The Github forking workflow is used for submitting proposals for change to this repo. The following sections will give a brief overview of how this repo utilizes the workflow for managing community contributions.
Refer the the Developer Quick Start Guide documentation for more details on setting up a development environment.
First step is to fork this repo!
Once a fork has been created, follow these steps to make a local clone and create a feature branch:
Clone your fork locally:
$ git clone [email protected]:your_name_here/flask-ligand.git
Setup develop environment:
$ cd flask-ligand/ $ make develop-venv # OR 'make develop' if you're not using virtualenvwrapper
Create a branch for local development:
$ git checkout -b name-of-your-bugfix-or-feature
Before creating a commit it is essential that the changes be tested first. Also, make sure to write appropriate tests for the change you'll be proposing in the pull request!

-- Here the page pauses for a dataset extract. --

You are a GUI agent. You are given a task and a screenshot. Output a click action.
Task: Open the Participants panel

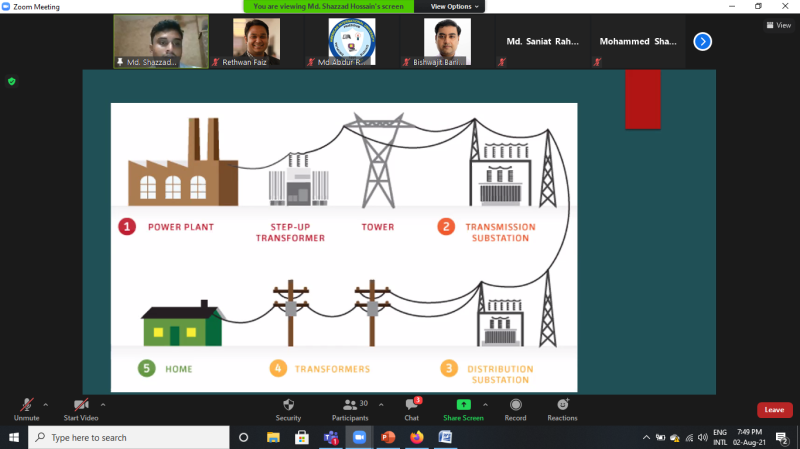[x=350, y=407]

Simply execute the following make
target to run tests against all supported Python versions:
$ make test-tox
This repo utilizes python-semantic-release with the emoji commit parser configuration enabled. The type of change being proposed in the commit must be in brackets in the commit subject which is expressed as an emoji which represents one of the following semantic versioning change concepts:
Major:
- 💥
Minor:
- ✨
- 🚸
- 💄
- 📱
- 🥚
- 📈
Patch:
- 🚑
- 🔒
- 🐛
- ⚡
- 🥅
- 👽
- ♿
- 💬
- 🔍
- 🍎
- 🐧
- 🏁
- 🤖
- 🍏
The body of the commit message should give a succinct description of what is being changed and why.
Example:
[:ambulance:] Fix Broken Thing The thing feature was broken in the last release because of a typo.
DOCUMENTATION UPDATES REQUIRE A SEMANTIC VERSION!!!

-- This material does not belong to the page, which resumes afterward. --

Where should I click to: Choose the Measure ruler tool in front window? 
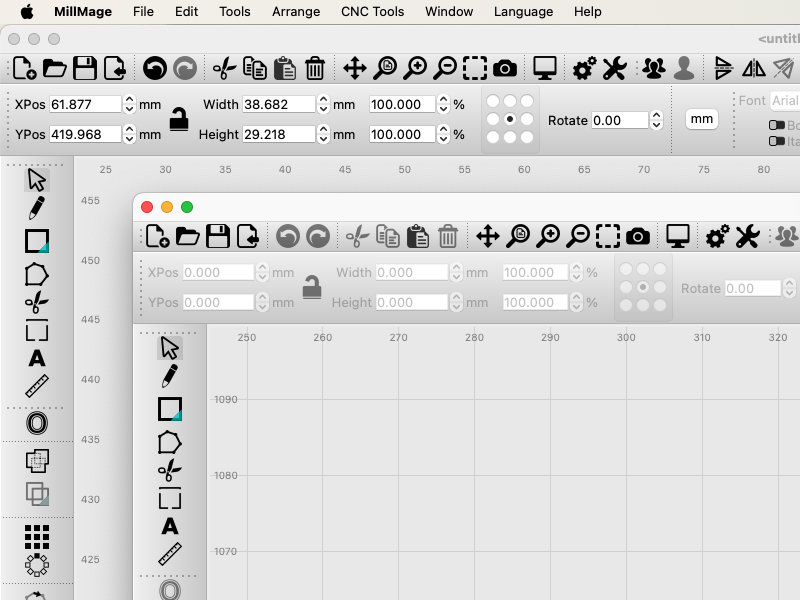[170, 554]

Regardless of how minor a documentation change might be that in no way affects the code base, it still requires that a semantic version be attached to the commit! Otherwise the "Read the Docs" build will fail and not publish the documentation!
Before you submit a pull request, check that it meets these guidelines:
- The pull request should include tests. (Not looking for 100% coverage, but a sufficient level of testing)
- If the pull request adds functionality, the docs should be updated.
- Check GitHub Actions to make sure that all tests pass for all supported Python versions before requesting a PR review.